I do believee if I was earning an English wage and living in India, and you were earning a USA wage for the same job and living in India then I would be better off. This is because English people are paid more because English everything costs an obscene amount, and because the pound is worth more than the dollar. But that is the only context in which is makes a diffference.

A US wage in the USA is fine. a British wage in Britain will get you less, this is why rich Brits can afford second homes in other countries... because they cost a fraction of the price of their own home.

Also theres the tax. We do pay much higher tax. But then we get a lot more back too. I would be better off taking my money to USA and living there. Until I get ill. Then I'd be broke. I wish every country had free health care for all. I understand why a huge and poor country like India cannot. I still cannot understand why USA does not... Every American I meet is such a warm person who cares about others... it seems an ideal culture to be implimenting free health care.

I do not think England people are paid enough more to matter. Maybe 5-8 percent according to this:

UK 13,797-22,368
USA 12,168

Although the Euro is not in England and Europe is a little different.

I see the inflation that occurred during the changeover to the Euro will take 10-20 years to equalize.

I spent a couple of months living in England and the cost is generally double for staple products like Bread, shirts, clothes, general things. I was in Bristol for half that time and do understand that England is inflated like New York.

I spent one month in Barcelona, one month in Switzerland, two months in the Baltic States.

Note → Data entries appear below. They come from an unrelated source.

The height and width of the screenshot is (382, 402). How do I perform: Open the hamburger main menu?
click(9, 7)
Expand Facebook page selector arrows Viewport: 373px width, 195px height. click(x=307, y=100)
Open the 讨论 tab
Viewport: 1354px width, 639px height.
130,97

About one month in Germany.

I can buy double my daily needs in the USA compared to Europe.

I think minimum wage is not a useful indicator of actual earnings in the UK, because even many unqualified 16 year olds earn more than minimum wage . In my gap year, I was earning £10 an hour, or £19,500 a year (that's about $39,000). At the moment, I earn £7.38 an hour for one job, and about £8.50 for the other (but I work very few hours because i'm a student). very few employers pay minimum wage unless you are an apprentice. It is the minimum, not the average.

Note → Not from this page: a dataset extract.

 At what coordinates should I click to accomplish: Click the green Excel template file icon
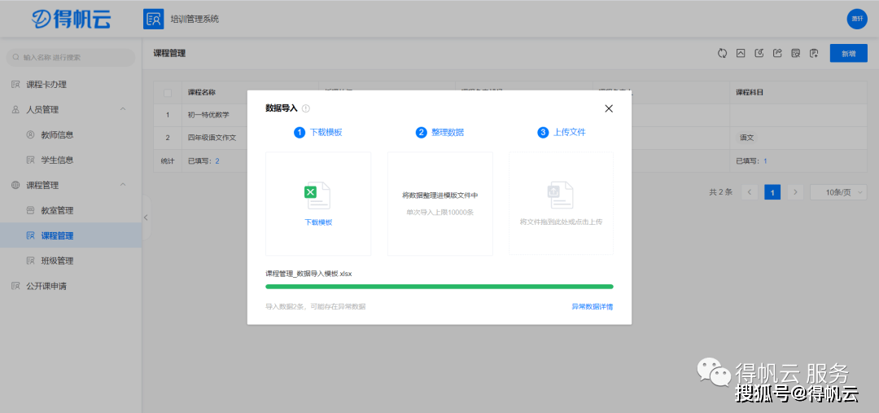pos(317,196)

I argue that staple products can therefore cost more because we earn more. (They also include 17.5% VAT)

The other thing to consider is that most countries in Europe are old or ancient, and also small. This means that land prices are very very expensive. Unfortunately, London has been occupied at least since the Roman occupation of Britain. Fortunately, it had a nice big fire in 1666 that destroyed most of the older buildings. But London buildings do tend to date from centuries past, meaning they are all no more than 3 floors high. If you could build a new capital city today, you could build everything higher, in more sensible lay-outs for modern transport etc. and maybe the cost of land would be lower. The same is true of most urban areas in Europe- everything is old, there's nowhere to build, so costs are artificially high.

In the USA, you have huge amounts of space, a small (compared to land size) population, and don't have thousands of years of buildings to clear out of the way.

And land price is one of the major things that effects inflation and the cost of goods within a country.